§ PROBLEM DESCRIPTION: Filter the rows below, keeping only the lines that contain the word "Select", and copy each of those lines.

(Saved entries)
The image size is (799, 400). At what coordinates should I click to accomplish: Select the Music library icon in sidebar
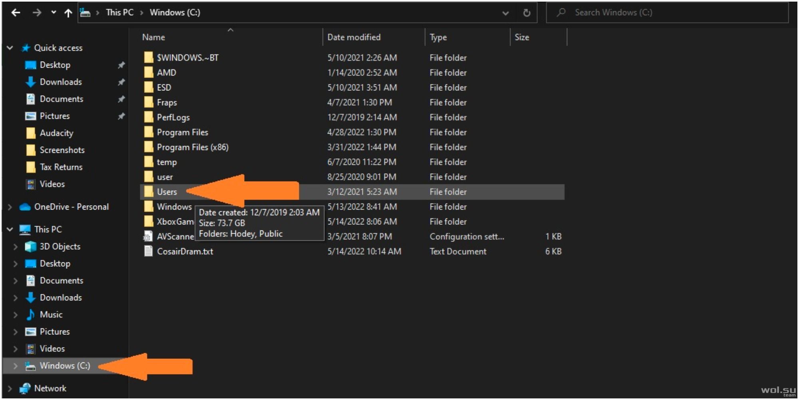click(30, 315)
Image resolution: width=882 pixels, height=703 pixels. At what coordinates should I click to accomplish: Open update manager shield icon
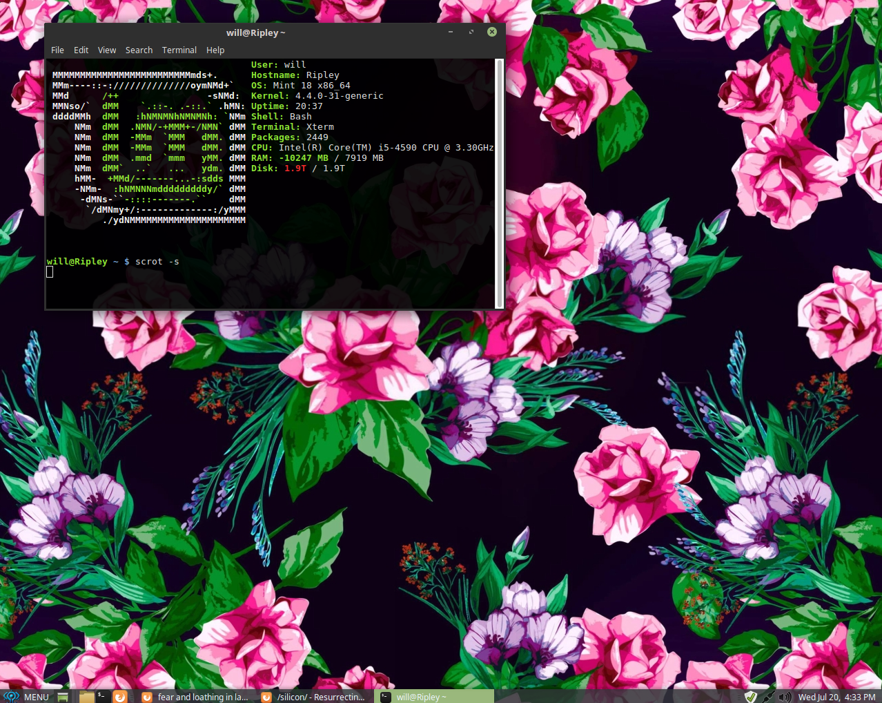[x=751, y=697]
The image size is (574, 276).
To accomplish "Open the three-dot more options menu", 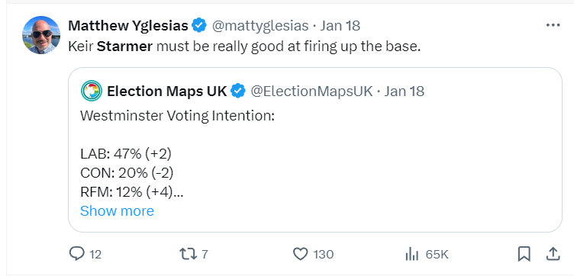I will [553, 25].
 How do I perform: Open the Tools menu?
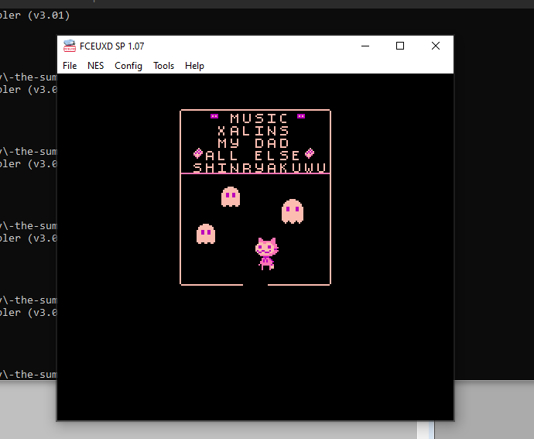pos(163,66)
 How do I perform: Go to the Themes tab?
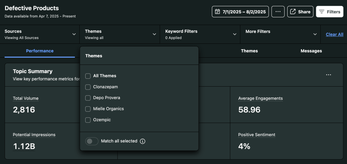click(x=249, y=51)
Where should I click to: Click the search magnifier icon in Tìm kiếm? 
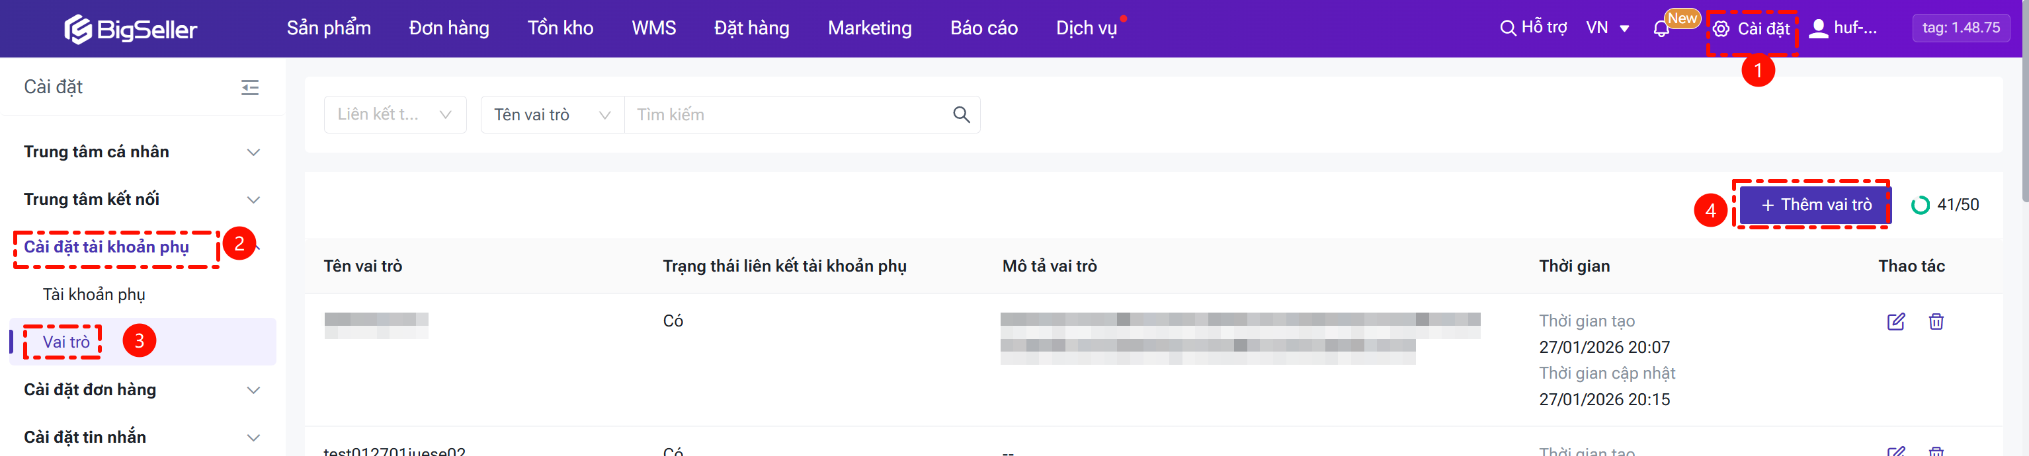point(961,115)
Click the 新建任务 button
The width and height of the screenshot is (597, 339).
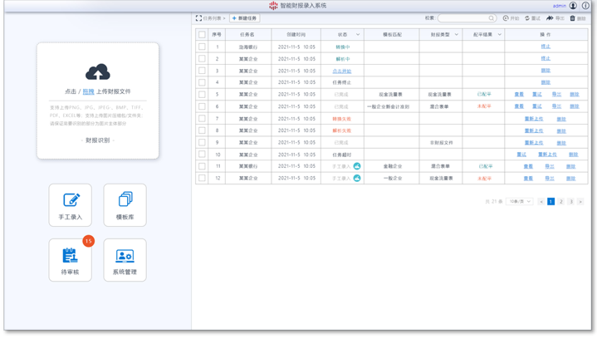pyautogui.click(x=245, y=18)
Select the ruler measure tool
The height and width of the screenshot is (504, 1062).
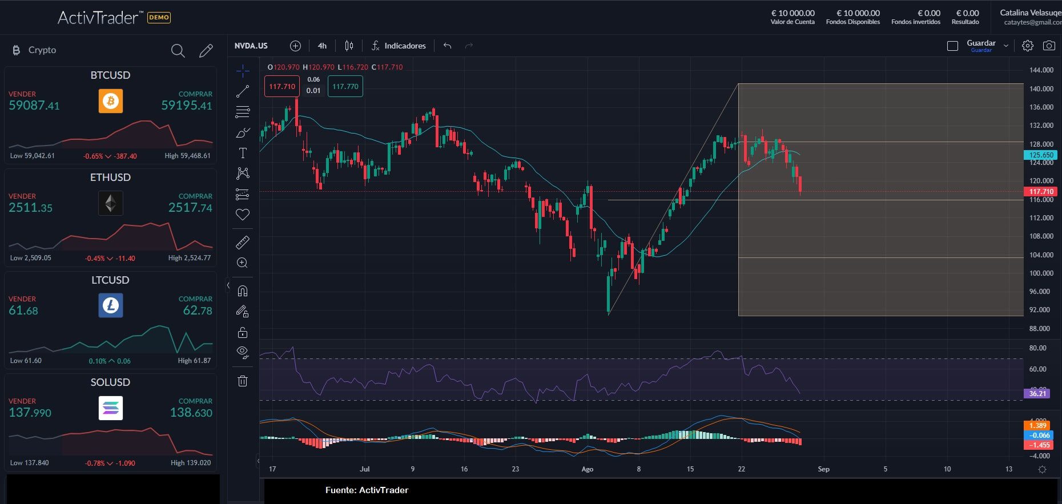pyautogui.click(x=243, y=243)
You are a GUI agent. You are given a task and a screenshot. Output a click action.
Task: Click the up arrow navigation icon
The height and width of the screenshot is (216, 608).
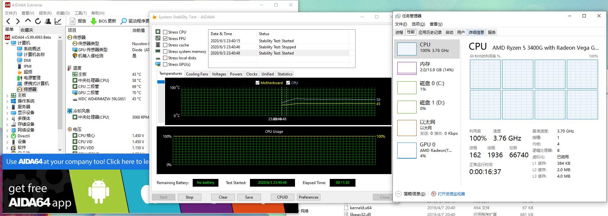[28, 21]
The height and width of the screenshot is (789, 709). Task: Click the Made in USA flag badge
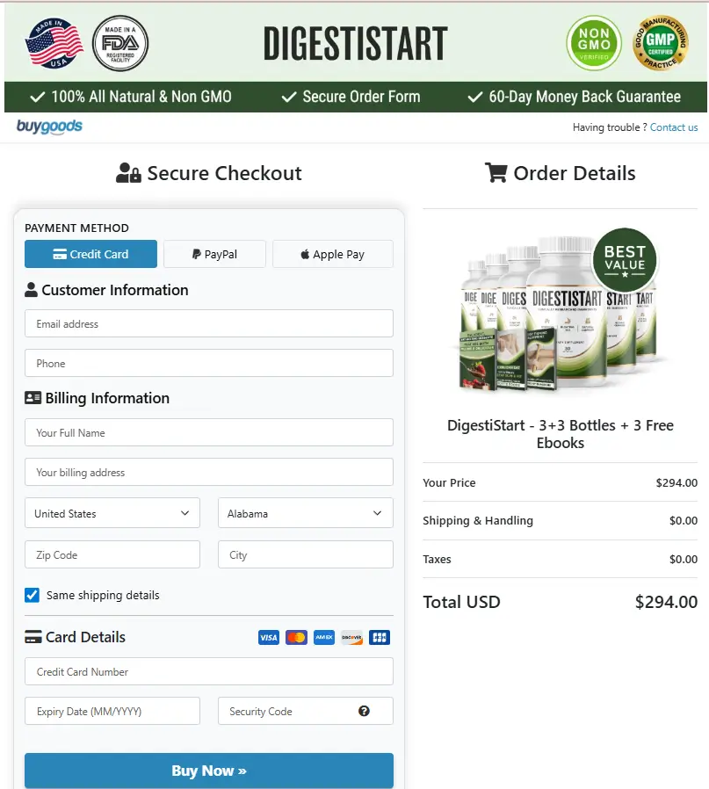pyautogui.click(x=54, y=41)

§ RESPONSE TO THE EXERCISE:
The image size is (799, 400). At what coordinates should I click to accomplish: Select the Music library icon in sidebar
Select the ruler measure tool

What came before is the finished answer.